▶ **Auszug zum Lesen**
****************

Anders gesagt, Berechnung tritt heute offener zu Tage als in früheren Zeiten - einfach, weil sie angesichts der Konkurrenz nötig ist, weil es mehr Möglichkeiten gibt und angesichts der knappen Zeit solche Paarungswünsche effektiv organisiert werden müssen. Vielleicht sind nicht alle käuflich, aber viele passen Ansprüche an, verzichten auf Aspekte zugunsten anderer Vorteile, nicht weil sie schlecht sind, sondern weil die Umstände es erfordern. Und es ist noch nicht mal bitter, wie es bei Faust so schön heisst:

Nur fort, es ist ein großer Jammer!
Ihr sollt in Eures Liebchens Kammer,
Nicht etwa in den Tod.


Auch wenn Frau Schwarzer das genau so gern sehen würde. Man nimmt, was man kriegen kann, und sonderlich viel ist das für viele ohnehin nicht. Unsere Welt ist komplett durchökonomisiert, das Private ist es auch, und damit ist die Käuflichkeit nun mal mehr auf der Tagesordnung, denn die kunstreiche Verführung. Man probiere es aus: 100.000 mehr Jahreseinkommen decken jeden Verfall einer Dekade zu. Schön ist das nicht. Aber verdammenswert auch nicht.



In Meran hingen diese Plakate vor einem scheusslichen Neubau, der für viele die Realität ihres wabenartigen Lebens darstellt: Die eine ist so freigestellt, dass man nur sie und ihre graduelle Nacktheit sieht, und die andere ist im Prunk eines alten Palastes. Es geht gar nicht mehr um Hausfrau oder Prostituierte, im Optimierungszwang sind es Selbstpromotion und Einbettung in die Wünsche der Betrachter, die relevant werden. Und das Bild da rechts, das sagt leider vielleicht auch ein wenig mehr über mich, als ich möchte: Dafür bin ich klar anfällig. Dafür würde ich weit gehen. Nicht zum Dessousgeschäft, aber es greift meine Vorstellungswelt auf.

****************

▶ **Gestellte Aufgaben**
1. Überarbeite im Auszug den Abschnitt, der mit den Worten „In Meran hingen“ beginnt und mit „meine Vorstellungswelt auf.“ endet, und setze dabei „Werbebanner“ an die Stelle von „Plakate“.
2. Kopiere aus den Zeilen weiter unten den Teil, der mit der Zeile beginnt, die „Go to the 首页 nav item“ enthält, und bis zum Ende dieser Zeilen reicht, ohne jede Änderung.

****************

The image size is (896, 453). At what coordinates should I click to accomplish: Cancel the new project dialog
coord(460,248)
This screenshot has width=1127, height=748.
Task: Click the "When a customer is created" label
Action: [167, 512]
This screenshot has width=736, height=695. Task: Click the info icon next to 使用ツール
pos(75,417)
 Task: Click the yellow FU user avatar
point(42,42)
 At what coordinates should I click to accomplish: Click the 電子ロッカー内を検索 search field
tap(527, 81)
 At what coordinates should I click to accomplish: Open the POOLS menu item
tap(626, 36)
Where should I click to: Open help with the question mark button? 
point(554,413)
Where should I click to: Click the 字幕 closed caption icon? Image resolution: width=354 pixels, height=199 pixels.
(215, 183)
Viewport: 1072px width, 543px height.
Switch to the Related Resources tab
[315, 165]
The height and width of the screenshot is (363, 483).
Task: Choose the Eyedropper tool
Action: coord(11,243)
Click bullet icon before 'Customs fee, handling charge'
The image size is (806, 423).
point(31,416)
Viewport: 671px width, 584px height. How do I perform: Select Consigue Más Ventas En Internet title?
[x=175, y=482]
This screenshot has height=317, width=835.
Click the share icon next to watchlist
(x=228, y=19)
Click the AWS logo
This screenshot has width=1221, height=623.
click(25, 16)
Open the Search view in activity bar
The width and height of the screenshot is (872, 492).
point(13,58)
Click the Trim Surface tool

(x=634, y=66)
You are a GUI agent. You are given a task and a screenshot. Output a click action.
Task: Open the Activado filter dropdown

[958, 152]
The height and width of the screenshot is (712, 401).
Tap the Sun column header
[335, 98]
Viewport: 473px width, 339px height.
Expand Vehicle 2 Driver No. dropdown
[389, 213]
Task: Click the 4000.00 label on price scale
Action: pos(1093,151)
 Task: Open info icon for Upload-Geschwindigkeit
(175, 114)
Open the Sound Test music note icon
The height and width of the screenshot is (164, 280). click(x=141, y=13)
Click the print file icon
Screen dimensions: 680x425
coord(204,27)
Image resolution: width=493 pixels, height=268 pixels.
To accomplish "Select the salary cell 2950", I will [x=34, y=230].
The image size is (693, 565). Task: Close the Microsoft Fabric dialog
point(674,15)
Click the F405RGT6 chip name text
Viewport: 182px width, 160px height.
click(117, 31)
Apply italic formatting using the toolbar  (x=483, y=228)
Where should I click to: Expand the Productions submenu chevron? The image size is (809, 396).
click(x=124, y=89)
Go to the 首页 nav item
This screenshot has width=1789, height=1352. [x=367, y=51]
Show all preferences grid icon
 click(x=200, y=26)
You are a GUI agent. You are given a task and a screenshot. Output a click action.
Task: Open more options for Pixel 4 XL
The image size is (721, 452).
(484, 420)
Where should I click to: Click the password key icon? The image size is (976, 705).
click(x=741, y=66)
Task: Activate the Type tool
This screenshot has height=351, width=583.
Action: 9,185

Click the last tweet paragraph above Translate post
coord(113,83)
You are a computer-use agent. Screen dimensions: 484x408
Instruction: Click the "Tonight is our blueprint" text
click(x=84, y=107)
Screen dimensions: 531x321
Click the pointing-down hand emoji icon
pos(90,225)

****************

▶ **Die Antworten**
1.
In Meran hingen diese Werbebanner vor einem scheusslichen Neubau, der für viele die Realität ihres wabenartigen Lebens darstellt: Die eine ist so freigestellt, dass man nur sie und ihre graduelle Nacktheit sieht, und die andere ist im Prunk eines alten Palastes. Es geht gar nicht mehr um Hausfrau oder Prostituierte, im Optimierungszwang sind es Selbstpromotion und Einbettung in die Wünsche der Betrachter, die relevant werden. Und das Bild da rechts, das sagt leider vielleicht auch ein wenig mehr über mich, als ich möchte: Dafür bin ich klar anfällig. Dafür würde ich weit gehen. Nicht zum Dessousgeschäft, aber es greift meine Vorstellungswelt auf.

2.
Go to the 首页 nav item
This screenshot has width=1789, height=1352. [x=367, y=51]
Show all preferences grid icon
 click(x=200, y=26)
You are a GUI agent. You are given a task and a screenshot. Output a click action.
Task: Open more options for Pixel 4 XL
The image size is (721, 452).
(484, 420)
Where should I click to: Click the password key icon? The image size is (976, 705).
click(x=741, y=66)
Task: Activate the Type tool
This screenshot has height=351, width=583.
Action: 9,185

Click the last tweet paragraph above Translate post
coord(113,83)
You are a computer-use agent. Screen dimensions: 484x408
Instruction: Click the "Tonight is our blueprint" text
click(x=84, y=107)
Screen dimensions: 531x321
Click the pointing-down hand emoji icon
pos(90,225)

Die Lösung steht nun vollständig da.